## Records for processing

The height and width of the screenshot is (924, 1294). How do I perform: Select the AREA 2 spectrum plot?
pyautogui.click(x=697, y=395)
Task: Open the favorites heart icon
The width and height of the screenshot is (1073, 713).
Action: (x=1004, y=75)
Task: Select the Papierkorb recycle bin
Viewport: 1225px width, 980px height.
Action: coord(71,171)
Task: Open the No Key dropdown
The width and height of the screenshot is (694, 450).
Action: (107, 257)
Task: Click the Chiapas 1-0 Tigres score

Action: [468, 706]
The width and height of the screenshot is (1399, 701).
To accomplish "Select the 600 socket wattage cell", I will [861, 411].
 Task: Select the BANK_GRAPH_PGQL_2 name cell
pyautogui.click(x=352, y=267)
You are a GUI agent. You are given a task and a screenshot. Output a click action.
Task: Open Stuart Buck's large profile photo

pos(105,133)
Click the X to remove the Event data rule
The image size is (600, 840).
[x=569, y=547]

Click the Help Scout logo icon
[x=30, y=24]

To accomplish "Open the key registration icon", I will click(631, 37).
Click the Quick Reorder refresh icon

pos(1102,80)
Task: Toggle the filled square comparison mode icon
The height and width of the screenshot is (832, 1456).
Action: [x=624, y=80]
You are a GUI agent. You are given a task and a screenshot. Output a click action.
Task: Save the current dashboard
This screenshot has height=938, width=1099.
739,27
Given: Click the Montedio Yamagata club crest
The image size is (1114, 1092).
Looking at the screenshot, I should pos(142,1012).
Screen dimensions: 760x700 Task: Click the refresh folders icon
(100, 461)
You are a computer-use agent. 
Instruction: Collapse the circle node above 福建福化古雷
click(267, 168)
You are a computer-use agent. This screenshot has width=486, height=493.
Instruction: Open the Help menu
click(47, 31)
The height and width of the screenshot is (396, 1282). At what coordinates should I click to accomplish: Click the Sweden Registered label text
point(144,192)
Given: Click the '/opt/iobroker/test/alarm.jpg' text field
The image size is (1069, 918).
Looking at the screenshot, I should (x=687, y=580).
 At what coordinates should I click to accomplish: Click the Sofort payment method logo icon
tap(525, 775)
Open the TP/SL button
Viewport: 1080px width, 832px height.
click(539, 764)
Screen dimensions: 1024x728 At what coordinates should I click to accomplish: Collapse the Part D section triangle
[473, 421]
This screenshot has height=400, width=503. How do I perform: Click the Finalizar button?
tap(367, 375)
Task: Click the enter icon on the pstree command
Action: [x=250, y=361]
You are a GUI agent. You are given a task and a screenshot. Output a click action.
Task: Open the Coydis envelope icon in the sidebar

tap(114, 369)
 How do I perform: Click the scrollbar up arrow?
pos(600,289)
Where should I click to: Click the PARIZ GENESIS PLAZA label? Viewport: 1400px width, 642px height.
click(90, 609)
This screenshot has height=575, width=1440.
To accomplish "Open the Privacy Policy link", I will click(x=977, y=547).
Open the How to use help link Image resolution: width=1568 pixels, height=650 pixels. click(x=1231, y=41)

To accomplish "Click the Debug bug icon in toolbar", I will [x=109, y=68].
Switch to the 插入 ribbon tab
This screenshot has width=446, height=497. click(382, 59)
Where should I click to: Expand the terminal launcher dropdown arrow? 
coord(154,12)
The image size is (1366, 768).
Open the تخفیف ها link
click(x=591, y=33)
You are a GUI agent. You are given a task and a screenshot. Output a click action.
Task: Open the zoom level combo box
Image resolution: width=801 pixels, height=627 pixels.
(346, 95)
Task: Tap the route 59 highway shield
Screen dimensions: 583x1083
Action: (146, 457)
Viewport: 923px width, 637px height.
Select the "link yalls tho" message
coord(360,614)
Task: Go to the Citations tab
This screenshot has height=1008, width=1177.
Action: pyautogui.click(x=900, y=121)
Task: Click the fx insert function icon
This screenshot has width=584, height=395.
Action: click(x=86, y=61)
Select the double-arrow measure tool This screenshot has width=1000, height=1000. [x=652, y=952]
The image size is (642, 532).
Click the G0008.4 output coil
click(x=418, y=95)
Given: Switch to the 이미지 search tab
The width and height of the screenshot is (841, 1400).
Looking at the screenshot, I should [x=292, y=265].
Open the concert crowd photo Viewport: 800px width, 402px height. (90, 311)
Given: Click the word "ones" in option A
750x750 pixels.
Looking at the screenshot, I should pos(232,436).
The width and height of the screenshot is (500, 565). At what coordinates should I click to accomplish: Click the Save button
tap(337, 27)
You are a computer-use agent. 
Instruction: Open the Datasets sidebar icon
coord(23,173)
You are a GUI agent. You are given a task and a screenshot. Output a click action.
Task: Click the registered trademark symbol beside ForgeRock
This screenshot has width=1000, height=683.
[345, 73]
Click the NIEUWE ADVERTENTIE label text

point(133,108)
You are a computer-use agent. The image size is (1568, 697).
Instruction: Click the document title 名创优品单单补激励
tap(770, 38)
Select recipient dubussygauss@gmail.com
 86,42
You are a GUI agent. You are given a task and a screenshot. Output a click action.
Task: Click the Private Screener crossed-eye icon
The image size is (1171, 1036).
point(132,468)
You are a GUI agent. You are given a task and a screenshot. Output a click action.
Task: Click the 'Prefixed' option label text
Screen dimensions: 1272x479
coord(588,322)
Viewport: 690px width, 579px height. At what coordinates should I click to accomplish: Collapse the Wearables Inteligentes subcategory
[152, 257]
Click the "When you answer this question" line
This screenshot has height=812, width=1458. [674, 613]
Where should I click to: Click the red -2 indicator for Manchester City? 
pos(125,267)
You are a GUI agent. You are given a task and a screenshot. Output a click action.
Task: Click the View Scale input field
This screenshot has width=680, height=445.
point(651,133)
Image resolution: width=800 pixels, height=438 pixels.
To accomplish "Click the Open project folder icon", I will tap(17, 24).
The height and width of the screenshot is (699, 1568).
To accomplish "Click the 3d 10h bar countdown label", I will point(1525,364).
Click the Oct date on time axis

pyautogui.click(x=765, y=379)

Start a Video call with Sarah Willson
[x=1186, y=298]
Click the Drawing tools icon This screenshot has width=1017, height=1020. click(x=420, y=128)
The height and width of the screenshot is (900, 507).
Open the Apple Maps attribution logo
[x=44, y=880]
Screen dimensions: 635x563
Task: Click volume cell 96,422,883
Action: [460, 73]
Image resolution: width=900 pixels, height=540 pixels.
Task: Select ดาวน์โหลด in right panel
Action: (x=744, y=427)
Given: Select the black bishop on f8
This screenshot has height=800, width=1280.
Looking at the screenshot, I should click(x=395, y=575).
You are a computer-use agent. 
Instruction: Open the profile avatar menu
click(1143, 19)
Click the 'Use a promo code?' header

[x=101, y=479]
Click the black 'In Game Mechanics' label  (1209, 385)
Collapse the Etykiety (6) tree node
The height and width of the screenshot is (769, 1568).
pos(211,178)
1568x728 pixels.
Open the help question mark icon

## What is being asked
Copy the records above. Leave out nothing.

## Expected answer
The height and width of the screenshot is (924, 1294). How do I perform: Select the AREA 2 spectrum plot?
pyautogui.click(x=697, y=395)
Task: Open the favorites heart icon
The width and height of the screenshot is (1073, 713).
Action: (x=1004, y=75)
Task: Select the Papierkorb recycle bin
Viewport: 1225px width, 980px height.
Action: coord(71,171)
Task: Open the No Key dropdown
The width and height of the screenshot is (694, 450).
Action: (107, 257)
Task: Click the Chiapas 1-0 Tigres score

Action: [468, 706]
The width and height of the screenshot is (1399, 701).
To accomplish "Select the 600 socket wattage cell", I will [861, 411].
 Task: Select the BANK_GRAPH_PGQL_2 name cell
pyautogui.click(x=352, y=267)
You are a GUI agent. You are given a task and a screenshot. Output a click action.
Task: Open Stuart Buck's large profile photo

pos(105,133)
Click the X to remove the Event data rule
The image size is (600, 840).
[x=569, y=547]

Click the Help Scout logo icon
[x=30, y=24]

To accomplish "Open the key registration icon", I will click(631, 37).
Click the Quick Reorder refresh icon

pos(1102,80)
Task: Toggle the filled square comparison mode icon
The height and width of the screenshot is (832, 1456).
Action: [x=624, y=80]
You are a GUI agent. You are given a task and a screenshot. Output a click action.
Task: Save the current dashboard
This screenshot has height=938, width=1099.
739,27
Given: Click the Montedio Yamagata club crest
The image size is (1114, 1092).
Looking at the screenshot, I should pos(142,1012).
Screen dimensions: 760x700 Task: Click the refresh folders icon
(100, 461)
You are a computer-use agent. 
Instruction: Collapse the circle node above 福建福化古雷
click(267, 168)
You are a computer-use agent. This screenshot has width=486, height=493.
Instruction: Open the Help menu
click(47, 31)
The height and width of the screenshot is (396, 1282). At what coordinates should I click to accomplish: Click the Sweden Registered label text
point(144,192)
Given: Click the '/opt/iobroker/test/alarm.jpg' text field
The image size is (1069, 918).
Looking at the screenshot, I should (x=687, y=580).
 At what coordinates should I click to accomplish: Click the Sofort payment method logo icon
tap(525, 775)
Open the TP/SL button
Viewport: 1080px width, 832px height.
click(539, 764)
Screen dimensions: 1024x728 At what coordinates should I click to accomplish: Collapse the Part D section triangle
[473, 421]
This screenshot has height=400, width=503. How do I perform: Click the Finalizar button?
tap(367, 375)
Task: Click the enter icon on the pstree command
Action: [x=250, y=361]
You are a GUI agent. You are given a task and a screenshot. Output a click action.
Task: Open the Coydis envelope icon in the sidebar

tap(114, 369)
 How do I perform: Click the scrollbar up arrow?
pos(600,289)
Where should I click to: Click the PARIZ GENESIS PLAZA label? Viewport: 1400px width, 642px height.
click(90, 609)
This screenshot has height=575, width=1440.
To accomplish "Open the Privacy Policy link", I will click(x=977, y=547).
Open the How to use help link Image resolution: width=1568 pixels, height=650 pixels. click(x=1231, y=41)

To accomplish "Click the Debug bug icon in toolbar", I will [x=109, y=68].
Switch to the 插入 ribbon tab
This screenshot has width=446, height=497. click(382, 59)
Where should I click to: Expand the terminal launcher dropdown arrow? 
coord(154,12)
The image size is (1366, 768).
Open the تخفیف ها link
click(x=591, y=33)
You are a GUI agent. You are given a task and a screenshot. Output a click action.
Task: Open the zoom level combo box
Image resolution: width=801 pixels, height=627 pixels.
(346, 95)
Task: Tap the route 59 highway shield
Screen dimensions: 583x1083
Action: (146, 457)
Viewport: 923px width, 637px height.
Select the "link yalls tho" message
coord(360,614)
Task: Go to the Citations tab
This screenshot has height=1008, width=1177.
Action: pyautogui.click(x=900, y=121)
Task: Click the fx insert function icon
This screenshot has width=584, height=395.
Action: click(x=86, y=61)
Select the double-arrow measure tool This screenshot has width=1000, height=1000. [x=652, y=952]
The image size is (642, 532).
Click the G0008.4 output coil
click(x=418, y=95)
Given: Switch to the 이미지 search tab
The width and height of the screenshot is (841, 1400).
Looking at the screenshot, I should [x=292, y=265].
Open the concert crowd photo Viewport: 800px width, 402px height. (90, 311)
Given: Click the word "ones" in option A
750x750 pixels.
Looking at the screenshot, I should pos(232,436).
The width and height of the screenshot is (500, 565). At what coordinates should I click to accomplish: Click the Save button
tap(337, 27)
You are a computer-use agent. 
Instruction: Open the Datasets sidebar icon
coord(23,173)
You are a GUI agent. You are given a task and a screenshot. Output a click action.
Task: Click the registered trademark symbol beside ForgeRock
This screenshot has width=1000, height=683.
[345, 73]
Click the NIEUWE ADVERTENTIE label text

point(133,108)
You are a computer-use agent. The image size is (1568, 697).
Instruction: Click the document title 名创优品单单补激励
tap(770, 38)
Select recipient dubussygauss@gmail.com
 86,42
You are a GUI agent. You are given a task and a screenshot. Output a click action.
Task: Click the Private Screener crossed-eye icon
The image size is (1171, 1036).
point(132,468)
You are a GUI agent. You are given a task and a screenshot. Output a click action.
Task: Click the 'Prefixed' option label text
Screen dimensions: 1272x479
coord(588,322)
Viewport: 690px width, 579px height. At what coordinates should I click to accomplish: Collapse the Wearables Inteligentes subcategory
[152, 257]
Click the "When you answer this question" line
This screenshot has height=812, width=1458. [674, 613]
Where should I click to: Click the red -2 indicator for Manchester City? 
pos(125,267)
You are a GUI agent. You are given a task and a screenshot. Output a click action.
Task: Click the View Scale input field
This screenshot has width=680, height=445.
point(651,133)
Image resolution: width=800 pixels, height=438 pixels.
To accomplish "Click the Open project folder icon", I will tap(17, 24).
The height and width of the screenshot is (699, 1568).
To accomplish "Click the 3d 10h bar countdown label", I will point(1525,364).
Click the Oct date on time axis

pyautogui.click(x=765, y=379)

Start a Video call with Sarah Willson
[x=1186, y=298]
Click the Drawing tools icon This screenshot has width=1017, height=1020. click(x=420, y=128)
The height and width of the screenshot is (900, 507).
Open the Apple Maps attribution logo
[x=44, y=880]
Screen dimensions: 635x563
Task: Click volume cell 96,422,883
Action: [460, 73]
Image resolution: width=900 pixels, height=540 pixels.
Task: Select ดาวน์โหลด in right panel
Action: (x=744, y=427)
Given: Select the black bishop on f8
This screenshot has height=800, width=1280.
Looking at the screenshot, I should click(x=395, y=575).
You are a computer-use agent. 
Instruction: Open the profile avatar menu
click(1143, 19)
Click the 'Use a promo code?' header

[x=101, y=479]
Click the black 'In Game Mechanics' label  (1209, 385)
Collapse the Etykiety (6) tree node
The height and width of the screenshot is (769, 1568).
pos(211,178)
1568x728 pixels.
Open the help question mark icon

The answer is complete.